··· Extract provided

Retinal Detachment Clinical Presentation
- Author: Hemang K Pandya, MD; Chief Editor: Robert E O'Connor, MD, MPH more...
Initial symptoms commonly include the sensation of a flashing light (photopsia) related to retinal traction and often accompanied by a shower of floaters and vision loss.
Over time, the patient may report a shadow in the peripheral visual field, which, if ignored, may spread to involve the entire visual field in a matter of days. Vision loss may be described as cloudy, irregular, or curtainlike.
Retinal tissue is stimulated by light but also responds to mechanical disturbances. Flashing lights usually are caused by separation of the posterior vitreous. As the vitreous gel separates from the retina, it stimulates the retinal tissue mechanically, resulting in the release of phosphenes and the sensation of light.
Pathologic stimulation of the retina and production of phosphenes cause photopsia.
If a retinal detachment involves the macula, acuity may be severely reduced.
The location of the light sensation in the patient's visual field has no correlation to the location of a retinal tear.

······
··· Material provided

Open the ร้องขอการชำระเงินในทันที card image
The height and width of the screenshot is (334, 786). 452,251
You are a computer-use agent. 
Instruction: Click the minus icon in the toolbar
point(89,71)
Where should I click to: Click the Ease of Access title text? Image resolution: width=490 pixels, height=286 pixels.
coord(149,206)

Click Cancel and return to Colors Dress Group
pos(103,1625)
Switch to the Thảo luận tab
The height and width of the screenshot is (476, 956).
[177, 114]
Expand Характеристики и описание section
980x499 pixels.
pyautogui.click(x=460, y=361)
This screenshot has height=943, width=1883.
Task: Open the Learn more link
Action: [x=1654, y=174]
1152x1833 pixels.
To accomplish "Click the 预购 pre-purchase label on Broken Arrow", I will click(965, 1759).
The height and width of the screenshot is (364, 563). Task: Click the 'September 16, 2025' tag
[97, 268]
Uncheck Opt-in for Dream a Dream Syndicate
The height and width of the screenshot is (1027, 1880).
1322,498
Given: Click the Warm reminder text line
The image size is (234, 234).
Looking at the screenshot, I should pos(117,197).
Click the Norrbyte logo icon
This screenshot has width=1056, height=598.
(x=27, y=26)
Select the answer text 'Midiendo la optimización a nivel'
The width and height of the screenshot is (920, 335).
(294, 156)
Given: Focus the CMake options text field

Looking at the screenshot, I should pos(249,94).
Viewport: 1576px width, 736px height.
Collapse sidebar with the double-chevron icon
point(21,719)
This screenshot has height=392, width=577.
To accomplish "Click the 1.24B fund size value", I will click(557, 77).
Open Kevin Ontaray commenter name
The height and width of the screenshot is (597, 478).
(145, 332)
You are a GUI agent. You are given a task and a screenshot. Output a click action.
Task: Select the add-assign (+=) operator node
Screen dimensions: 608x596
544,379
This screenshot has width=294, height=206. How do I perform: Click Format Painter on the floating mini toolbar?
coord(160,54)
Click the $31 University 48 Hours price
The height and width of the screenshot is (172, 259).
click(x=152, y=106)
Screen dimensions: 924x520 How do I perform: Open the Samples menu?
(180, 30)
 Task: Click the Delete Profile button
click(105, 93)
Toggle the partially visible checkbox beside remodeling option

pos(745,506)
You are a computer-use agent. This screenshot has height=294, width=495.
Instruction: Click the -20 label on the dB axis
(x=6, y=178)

······

> _Using the information_:
[1] In the retinal detachment text, what usually causes flashing lights?
[2] List every word the retinal detachment text gives for how patients may describe vision loss.
[3] Say whether each statement agrees with the retinal detachment text, and quote the words that decide it.
(a) The location of the light sensation in the visual field shows where a retinal tear is.
(b) Retinal tissue responds to mechanical disturbances as well as to light.
(c) A shadow in the peripheral visual field that is ignored may spread to the entire visual field within days.

> _Solutions_:
[1] Separation of the posterior vitreous.

[2] cloudy, irregular, curtainlike

[3]
(a) No: "The location of the light sensation in the patient's visual field has no correlation to the location of a retinal tear."
(b) Yes: "Retinal tissue is stimulated by light but also responds to mechanical disturbances."
(c) Yes: "which, if ignored, may spread to involve the entire visual field in a matter of days"